Exercise data section start

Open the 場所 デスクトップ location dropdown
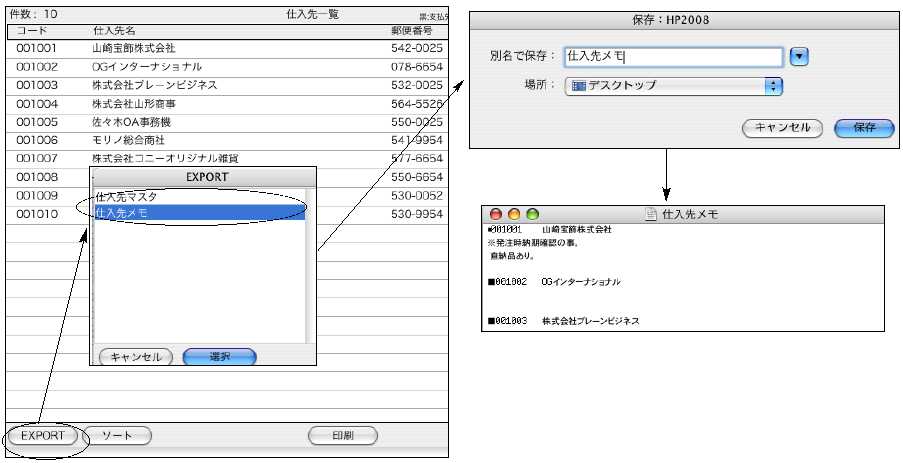This screenshot has height=463, width=903. 671,86
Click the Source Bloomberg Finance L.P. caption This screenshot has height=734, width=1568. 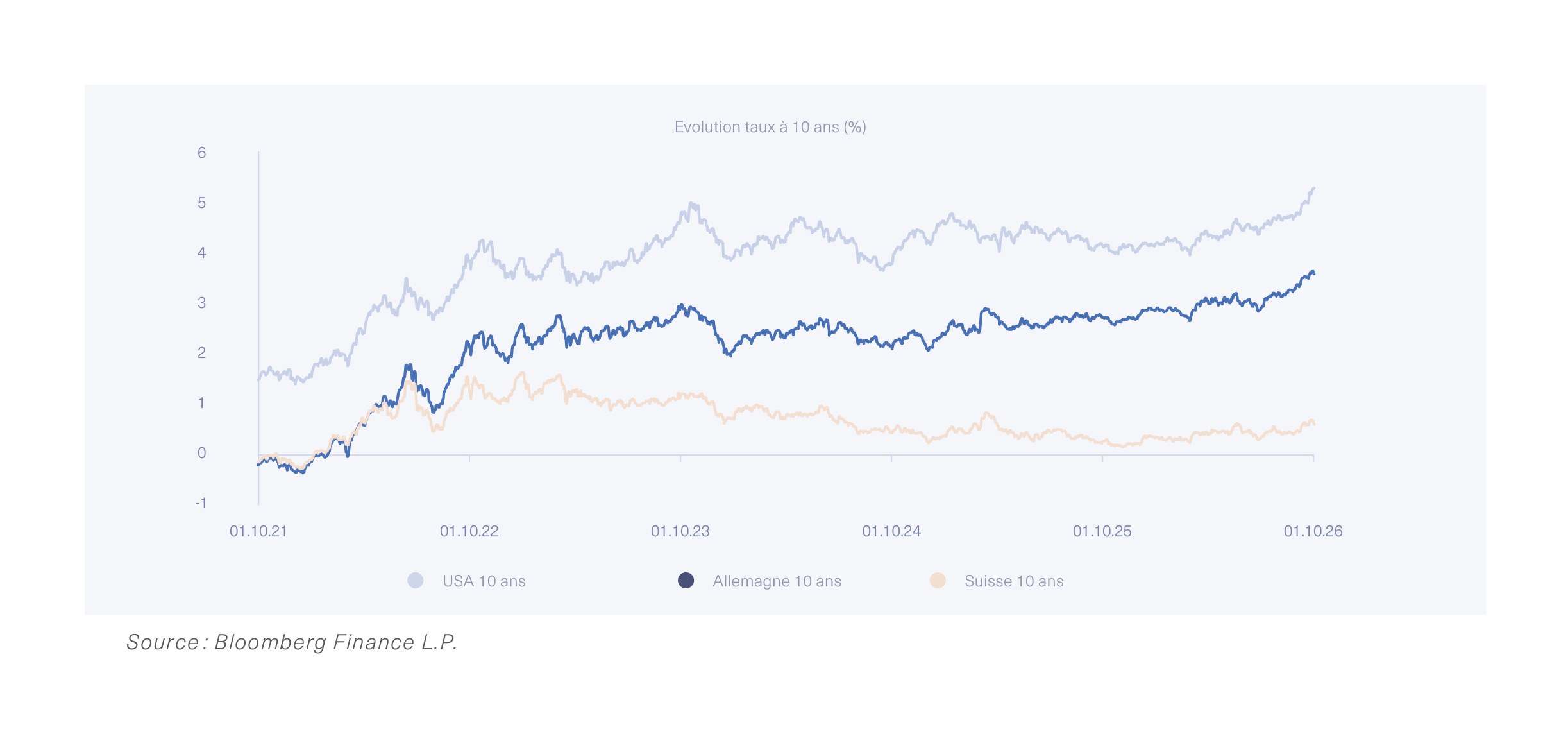(292, 642)
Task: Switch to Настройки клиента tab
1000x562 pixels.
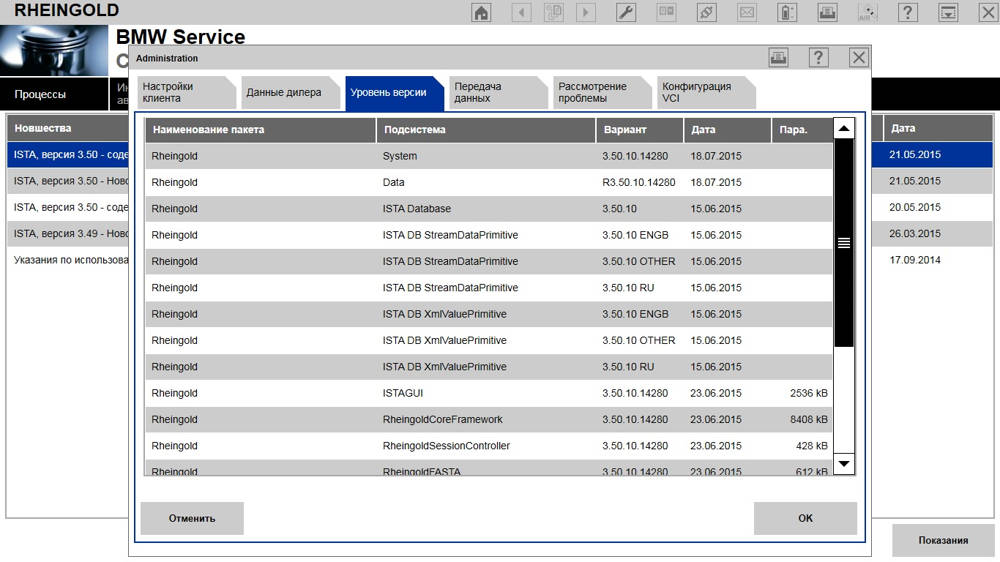Action: (183, 92)
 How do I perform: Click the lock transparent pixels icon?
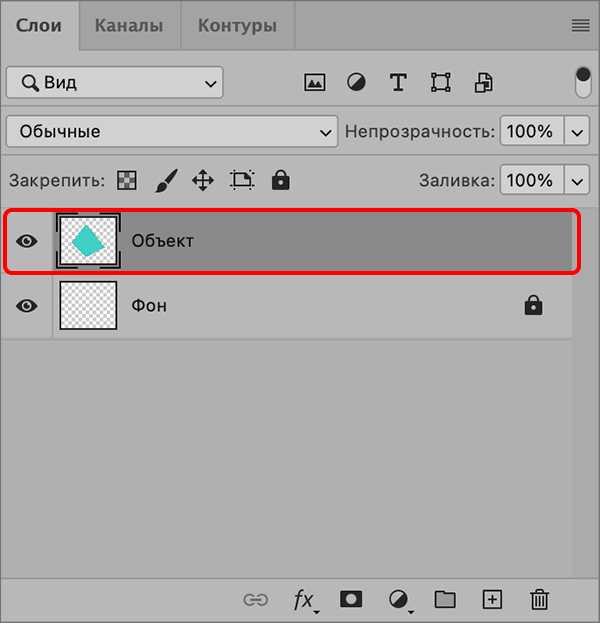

Exercise data section end

[Your assignment] Restate, word for word and without pictures, the lines from the line containing "Task: Switch to Настройки клиента tab" to the last line of the records above.

[Completed exercise]
Task: Switch to Настройки клиента tab
1000x562 pixels.
Action: (183, 92)
 How do I perform: Click the lock transparent pixels icon?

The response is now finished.